In her recent Flow article, the structural format that Allison McCracken observes in episodes of Wife Swap (which like ABC’s Supernanny, it has its Fox knock-off, Trading Spouses) are common in the nanny shows as well. In both sets of Domestic Reality programs, there are three major similarities: 1) the situations presented emphasize the ‘feminine’ in relation to domestic life, placing the burden of responsibility (and blame) on the woman, 2) the programs provide a venue for patriarchy to be called out, though clearly not overturned, and 3) houses and home-life are evaluated and judged, by the exchange-mothers or the visiting nannies, and by viewers as well.
Supernanny to the Rescue
The interpersonal exchange that occurs in bringing a “new mommy” into a household (the real switch is not in spouses, but in mothers; there is no “wife swap” for families without children!) is more definitively positive — even sparkling — in Supernanny and Nanny 911. These programs tell the (fairy) tale of a magical lady who brings about astonishing changes in a family and their home. Episodes are structured according to a one-week schedule; likewise, the solution for the families with children who have run amok and with parents who have lost control, is the schedule of rules which the nanny establishes and works to enforce in her 7-day stay.
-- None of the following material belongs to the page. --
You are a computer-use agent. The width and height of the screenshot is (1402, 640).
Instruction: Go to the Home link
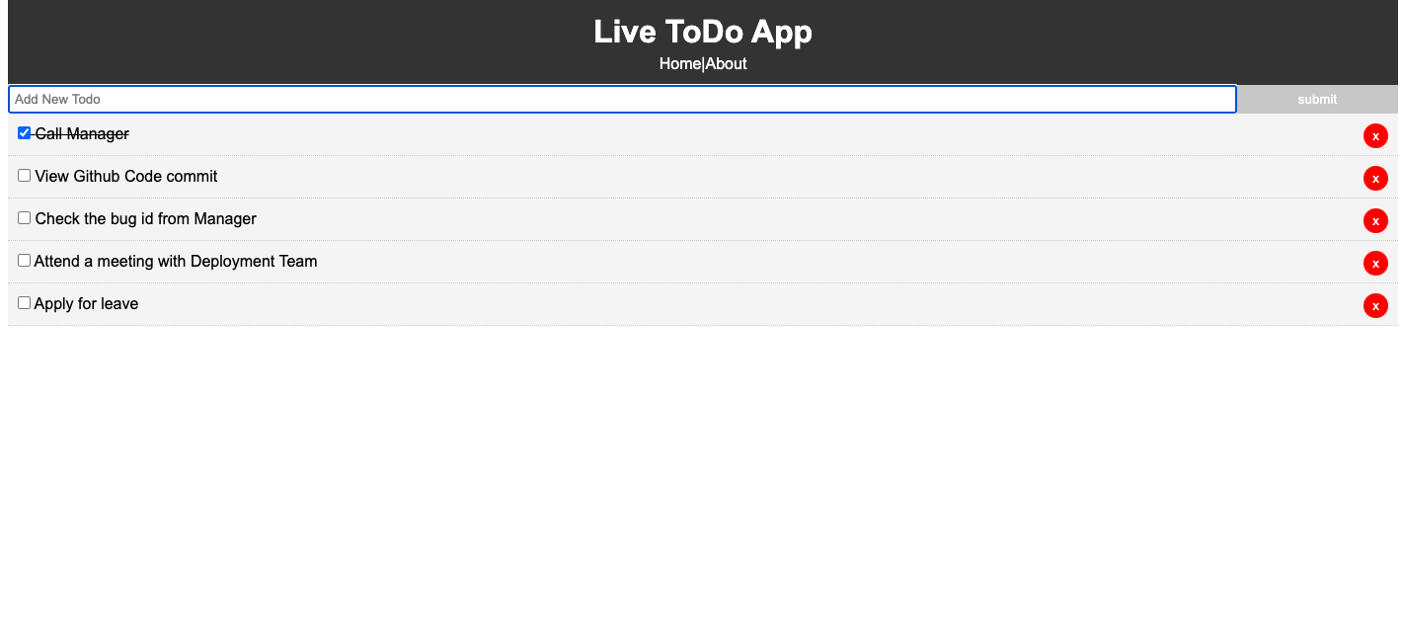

The usual schedule goes something like this:
Day 1: Nanny arrives and observes harried housewives, distant non-contributing husbands, and wild-wild children (hopped up on carbs and boldly ignoring bedtime) heading towards real trouble (divorce, maybe?).
Day 2: Nanny dispenses the new rules to establish order and discipline in the household.
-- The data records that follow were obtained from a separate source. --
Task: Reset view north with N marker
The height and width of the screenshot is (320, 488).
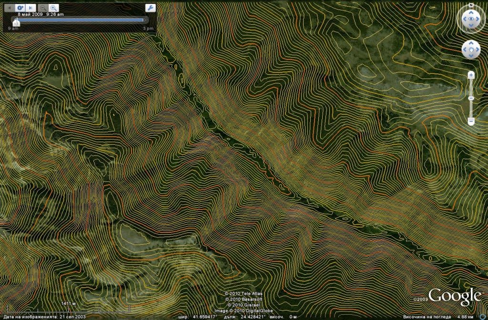Action: 471,6
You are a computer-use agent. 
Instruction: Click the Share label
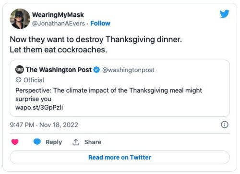[93, 142]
Day 3: the rules don’t work, because they aren’t being followed by truly malbehaved children.
Day 4: the rules don’t work, because they aren’t being enforced by reluctant or doubting parents, and by specifically the mother, who often clashes with the nanny.
Day 5: when children and parents listen to nanny, their home life is miraculously improved (and suddenly the images edited into the scenes are of smiling faces rather than of screaming children and shell-shocked parents).
Day 6: Nanny goes away for a day, having access to footage from “hidden cameras” in the house — a twist on the “nanny-cam.”
Day 7: Nanny returns to tutor, but also to praise and affirm that the family is on the right track. Her job is (well) done. She says goodbye.
It is notable that all ten families on Nanny 911 thus far have been white; Supernanny, too, sidesteps race and questions about race relations by having a white servant in a white family’s home. Perhaps “appropriately” so. Since Nanny (and not Mammy) is here to save.
Nanny is also here to teach. How else would otherwise industrious Americans accept the fact that they are faltering as parents? (Parents are quite often in denial and shown as offended by Nanny’s comments, at first.) In comes British nanny whose accent might belie that she is not part of the “uppercrust,” but who, to most Americans, has the voice and demeanor of authority. She is just what today’s laid-back American family needs. That is, we are willing to acknowledge the existence and practice of “domestic help” in ways that do not delve too deeply into questions of assigned gender roles, of racial positioning in the labor market, and of class stratification. This willingness is demonstrated through at least two mechanisms — the expression of gratitude to the nanny (she is showered with thanks, kisses, and hugs at the end of her stay), and moreover, she is elevated while simultaneously being a servant. (She is now a TV star, after all, isn’t she?) The bio for “Nanny Jo” Frost on the Supernanny website describes her admiringly: “Her practical, no-nonsense style was honed over 15 years of nannying in the U.K. and the U.S. Now American families can tap into the secrets of this modern-day Mary Poppins.”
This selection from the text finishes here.